The noise of a throat being cleared. I looked up. Jason?
It was Jude. He stood at the threshold of the living room, looking uncomfortable.
Mina and I both jumped up.
“Wow,” said Mina. “He looks so much like Jason.”
“Jason?” said Chance. “When do I get to see him?”
“Soon,” I said.
“Jason is my dad,” Chance told all of us. “But he’s not like other people’s dads, because he’s been in a coma for a really long time, and before that, he was lost somewhere and no one knew where he was.”
Jude pointed at Mina. “So, you’re, um, his mom?”
“Yeah,” I said. “But not his biological mother.”
“She didn’t live,” chirped Chance.
Jude raised his eyebrows.
“It’s confusing,” I said. “Palomino used to date my little brother.

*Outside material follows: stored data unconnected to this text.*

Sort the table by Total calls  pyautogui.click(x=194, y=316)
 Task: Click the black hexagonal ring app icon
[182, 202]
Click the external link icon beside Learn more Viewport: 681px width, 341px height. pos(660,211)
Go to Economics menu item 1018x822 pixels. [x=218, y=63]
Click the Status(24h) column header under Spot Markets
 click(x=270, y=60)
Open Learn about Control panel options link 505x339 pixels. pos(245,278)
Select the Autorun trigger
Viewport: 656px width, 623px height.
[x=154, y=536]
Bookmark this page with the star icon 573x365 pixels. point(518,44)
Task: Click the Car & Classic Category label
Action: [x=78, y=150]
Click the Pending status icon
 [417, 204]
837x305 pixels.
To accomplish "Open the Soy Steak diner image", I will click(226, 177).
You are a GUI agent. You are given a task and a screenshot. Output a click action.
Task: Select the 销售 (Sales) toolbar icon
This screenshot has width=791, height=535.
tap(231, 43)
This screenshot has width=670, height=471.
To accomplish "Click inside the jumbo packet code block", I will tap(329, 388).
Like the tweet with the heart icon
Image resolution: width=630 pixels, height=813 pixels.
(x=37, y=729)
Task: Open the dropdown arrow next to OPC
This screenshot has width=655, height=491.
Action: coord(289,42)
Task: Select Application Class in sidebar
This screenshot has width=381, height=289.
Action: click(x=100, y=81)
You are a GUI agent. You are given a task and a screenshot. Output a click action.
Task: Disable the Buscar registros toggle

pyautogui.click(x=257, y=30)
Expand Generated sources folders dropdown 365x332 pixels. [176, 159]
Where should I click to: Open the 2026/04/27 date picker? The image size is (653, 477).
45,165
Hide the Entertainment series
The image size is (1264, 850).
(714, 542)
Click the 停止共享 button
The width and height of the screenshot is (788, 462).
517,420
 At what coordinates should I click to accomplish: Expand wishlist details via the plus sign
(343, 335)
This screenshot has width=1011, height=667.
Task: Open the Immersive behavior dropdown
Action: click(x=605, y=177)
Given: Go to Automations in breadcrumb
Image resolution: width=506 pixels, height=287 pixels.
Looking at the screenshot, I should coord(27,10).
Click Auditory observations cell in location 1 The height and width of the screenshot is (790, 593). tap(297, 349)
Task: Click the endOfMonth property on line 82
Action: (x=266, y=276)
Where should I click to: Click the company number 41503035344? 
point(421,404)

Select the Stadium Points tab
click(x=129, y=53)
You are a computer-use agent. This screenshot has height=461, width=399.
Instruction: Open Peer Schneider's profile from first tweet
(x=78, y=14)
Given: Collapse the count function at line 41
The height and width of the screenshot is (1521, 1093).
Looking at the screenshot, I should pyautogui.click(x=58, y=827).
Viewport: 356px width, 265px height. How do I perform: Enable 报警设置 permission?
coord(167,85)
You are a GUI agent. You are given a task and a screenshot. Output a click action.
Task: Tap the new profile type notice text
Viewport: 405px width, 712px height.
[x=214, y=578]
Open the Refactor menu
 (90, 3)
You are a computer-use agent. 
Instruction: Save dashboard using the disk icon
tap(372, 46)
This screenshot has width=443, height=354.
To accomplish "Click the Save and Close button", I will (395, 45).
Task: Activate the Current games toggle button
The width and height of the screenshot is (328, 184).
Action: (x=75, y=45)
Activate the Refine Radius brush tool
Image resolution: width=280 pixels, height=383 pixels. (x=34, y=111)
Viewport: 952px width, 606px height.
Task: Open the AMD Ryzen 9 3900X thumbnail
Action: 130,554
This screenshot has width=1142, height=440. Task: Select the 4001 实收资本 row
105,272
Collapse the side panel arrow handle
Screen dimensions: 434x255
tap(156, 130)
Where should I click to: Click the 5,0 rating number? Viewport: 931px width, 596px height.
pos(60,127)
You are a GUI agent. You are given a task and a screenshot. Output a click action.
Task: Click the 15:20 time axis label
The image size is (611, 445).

They lost a baby together, and so, when Chance needed someone to look after him, we thought she might want to be the person who did it.” I introduced the two of them formally, and they shook hands.
Chance got up off the floor and came over to us, peering up at Jude. “You’re my dad’s brother?”
“Yeah,” I said. “That makes him your uncle.”
“Hey,” said Jude, smiling down at Chance.
“You wanna play soldiers?” asked Chance.
“Chance,” said Mina, “adults don’t always want to play games. You can’t pester them like that.”